The sweet almond itself contains practically no carbohydrates and may therefore be made into flour for cakes and cookies (biscuits) for low-carbohydrate diets or for patients suffering from diabetes mellitus or any other form of glycosuria , wheat allergies and coeliac disease. A standard serving of almond flour, 1 cup, contains 20 grams of carbohydrates, of which 10 g is dietary fibre, for a net of 10 g of carbohydrate per cup. This makes almond flour very desirable for use in cake and bread recipes by people on carbohydrate-restricted diets. Almonds are a rich source of Vitamin E, containing 24 mg per 100 g. They are also rich in monounsaturated fat, one of the two “good” fats responsible for lowering LDL cholesterol. Claimed health benefits of almonds include improved complexion, improved movement of food through the colon (feces) and the prevention of cancer. Almonds when present in the diet with elevating the blood levels of high density lipoproteins and of lowering the levels of low density lipoproteins.
In Ayurveda, an ancient system of health care that is native to the Indian subcontinent, almond is considered a nutritive for brain and nervous system. It is said to induce high intellectual level and longevity. Almond oil is called Roghan Badam .It is extracted by cold process and is considered a nutritive aphrodisiac both for massage and internal consumption. Recent studies have shown that the constituents of almond have anti-inflammatory, immunity boosting, and anti-hepatotoxicity effects. Almonds may cause allergy or intolerance. Cross reactivity is common with peach allergens (Lipid transfer proteins) and tree nut allergens. Symptoms range from local symptoms (e.g. oral allergy syndrome, contact urticaria) to systemic symptoms including anaphylaxis (e.g. urticaria, angioedema, gastrointestinal.

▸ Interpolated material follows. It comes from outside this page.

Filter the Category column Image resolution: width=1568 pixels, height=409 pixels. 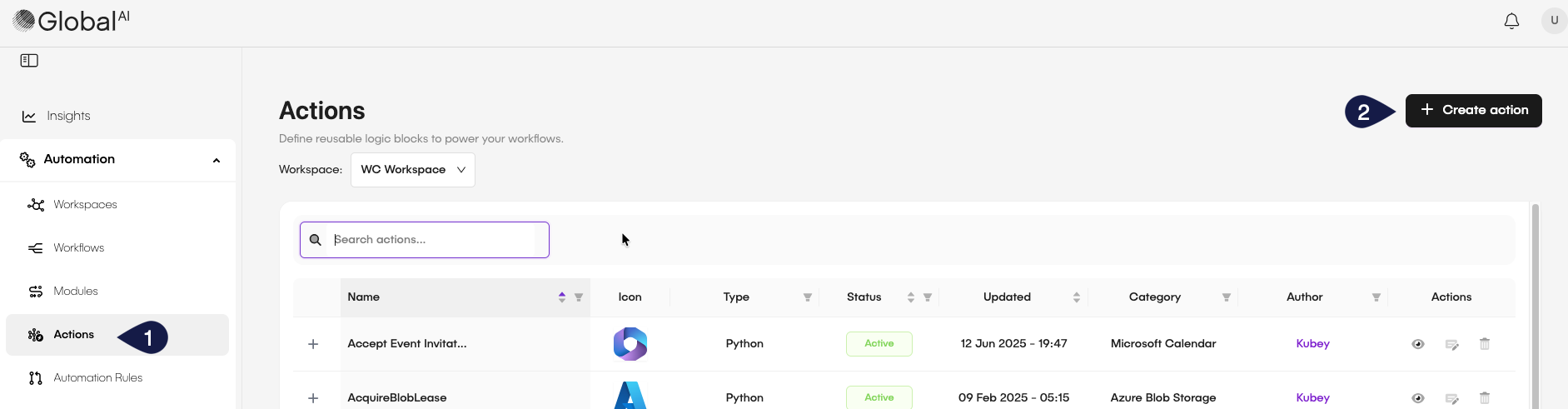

Almond is often eaten on its own, raw or toasted, it is also a component of various dishes. It, along with other nuts, is often sprinkled over desserts, particularly sundaes and other ice cream based dishes. Sweet almonds are used in marzipan, nougat, many pastries and cookies (including French macarons, Macaroons, Financiers), noghl and other sweets and desserts. They are also used to make almond butter, a spread similar to peanut butter, popular with peanut allergy sufferers and for its less salty taste. The fruit is somewhat sour, but is a popular snack in parts of the Middle East eaten dipped in salt to balance the sour taste. Available only from mid April to mid June (northern hemisphere), pickling or brining extends the fruit’s shelf life. Traditionally, a low percentage of bitter almonds (10-20%) is added to the ingredients, which gives the cookies their bitter taste (commercially, apricot kernels are used as a substitute for bitter almonds). Almonds are also a common choice as the nuts to include in torrone. In Pakistan and India, almonds are the base ingredients of pasanda-style curries. Badam halva is a sweet made from almonds with added coloring. Almond flakes are added to many sweets (such as sohan barfi) and are usually visible sticking to the outer surface.
Almonds can be processed into a milk substitute called almond milk; the nut’s soft texture, mild flavour, and light colouring (when skinned) make for an efficient analog to dairy, and a soy-free choice, for lactose intolerant people, vegans, and so on. Raw, blanched, and lightly toasted almonds all work well for different production techniques, some of which are very similar to that of soymilk and some of which actually use no heat, resulting in “raw milk” (see raw foodism).
Historically, almond syrup was an emulsion of sweet and bitter almonds usually made with barley syrup (orgeat syrup) or in a syrup of orange-flower water and sugar.